Something that has not been mentioned very much is that new entrants are fantastically important. This week I have seen people from mental health services who have some really good ideas about changing mental health services. We need to get new entrants in, and to encourage new entrants from the voluntary sector and other areas and not just the private sector. Something else I have not heard said is that just as the public sector is diverse, so is the private sector. Some people are very much driven by the same passion that you see in the NHS, and we should not forget that.

Nevertheless, there are outstanding questions about competition. Will competition law stop mergers? Can the Minister tell us what the limits of markets are? My noble friend Lord Adebowale made a real point about collaboration. Competition can be a tool, but it is really not the only one.

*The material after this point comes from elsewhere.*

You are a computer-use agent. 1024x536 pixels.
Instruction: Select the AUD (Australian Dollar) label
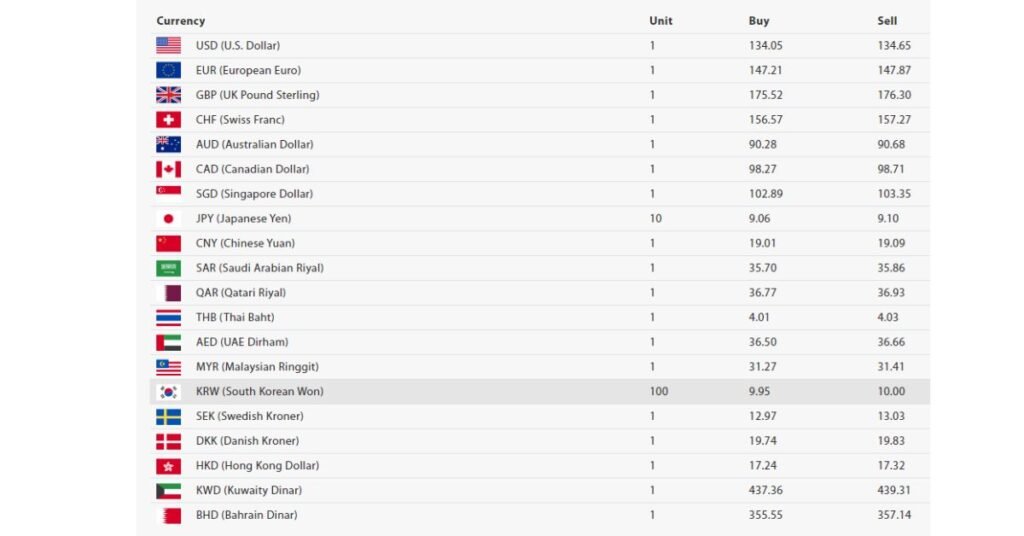(255, 144)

I have other concerns about the commissioning of primary care, patient confidentiality, some aspects of professional regulation and education and much more—but let me be pragmatic. I know from my experience how difficult it is to make change, and how much foundation trusts and choice were opposed. I also know that the NHS wants clarity, and we must give it to it. As always, my former colleagues will get the best deal for patients within whatever political framework they are given. That is what they do. We have the chance to improve the framework. The Bill can be improved, but we need enough time to do so. Perhaps most importantly we need to make sure we maintain the trust and faith of the public, maintain the improvement and maintain the NHS as a social contract and not a commercial one.